It's not for the faint of heart.
Homeschooling.After one year of high school homeschooling, my son returned to his local high school with such anticipation, motivation and focus that the experience was a win for both of us.
Between online courses, and homeschool courses at museums in the DC area, he met new students and traveled independently throughout the DC area as part of his coursework. The experience increased his confidence, independence, and introduced him to business owners, artists, and educators from all background throughout the Washington DC area.
Part of the homeschool experience coincided with my new interest in farming- the scale, variety, infrastructure and as always, the relationship to health and wellness. Farming offers an unparalleled experiential opportunity for students of all ages to learn and practice math, science, botany, agronomy, nutrition, engineering, solar energy and business to start.
Hands on experiences brought both of us an growing knowledge base on hoop houses, greenhouses, drip irrigation, ethnic crops, aquaculture, and fertigation while we volunteered at a research farm that distributes farm grown produce to local hunger organizations. And with our CSA, we traveled to food deserts in DC to offer locally grown food in partnership with local organizations and businesses.

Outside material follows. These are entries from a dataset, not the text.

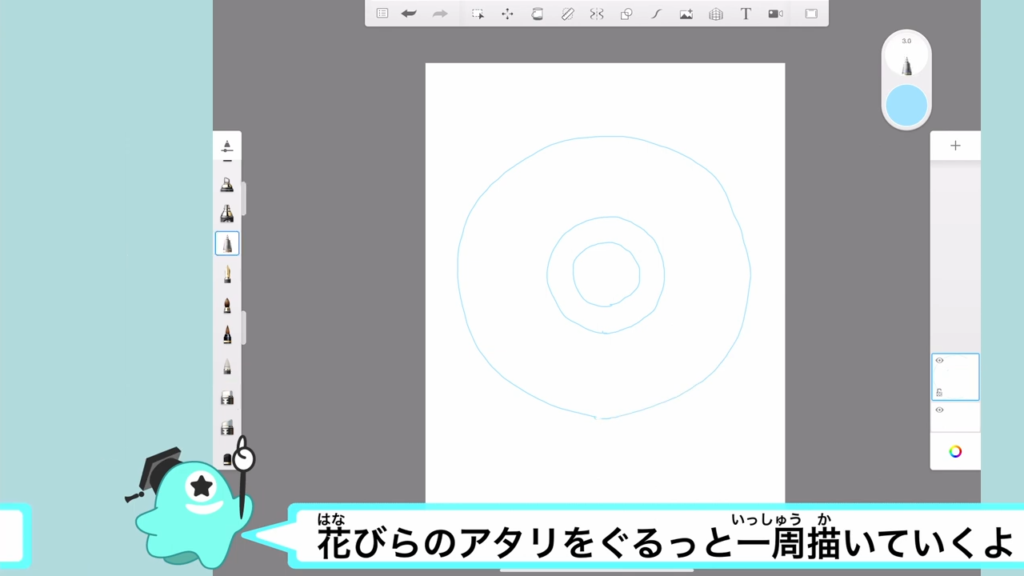Viewport: 1024px width, 576px height.
Task: Open the shapes drawing tool
Action: [626, 14]
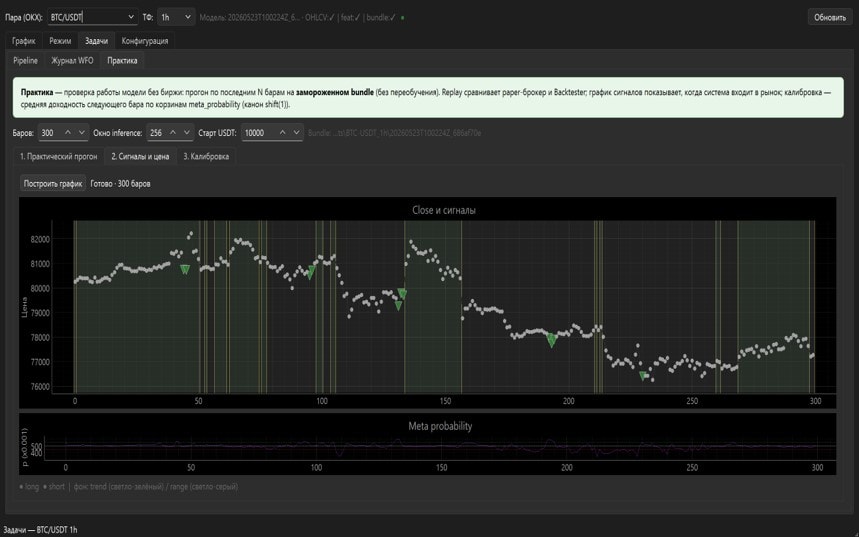The width and height of the screenshot is (859, 537).
Task: Click the green signal triangle near bar 45
Action: (185, 269)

The school day usually started with a handful of strawberries growing in the greenhouse or strawberry patch. Local chefs visited the farm and piqued his interest in cooking and the culinary arts.Before I knew it, our kitchen was filled with cakes and cookies and his love for kale salad ,in big bowls, began. Walking around the farm, lifting tables for farmers markets, pushing wheelbarrows, and harvesting a variety of berries and fruit for our CSA , in all seasons, and in the great outdoors , was at least 4 hours of functional and physical fitness.
Coincidentally, our local high school offered a culinary arts program and operated a small cafe for students and staff. When he presented the information brochure to me along with the registration papers, I knew our homeschool experience was ending as his self advocacy and educational focus blossomed. I just had to sign my name on the dotted line.
Wins All Around.
Fast forward to today, after a part time job in a restaurant, his career goals changed from working in the back of the house to the business side helping local restaurants increase their reach and revenue. The desire to become a chef came to a screeching halt but his interest in farming continues. Now, he's a young adult , continuing to learn on and off the farm. Hot composting, cold composting, solarization, Eisenia fetida, vermiculture, and building a trellis for snap peas inoculated with Rhizobium leguminosora- the lessons never stop.
So, if you are home because of COVID19, attempting to work and homeschool one or more students. Relax. Take a walk. Grow something. Stay safe, Stay home. Learning is not limited to a computer screen , or whiteboard.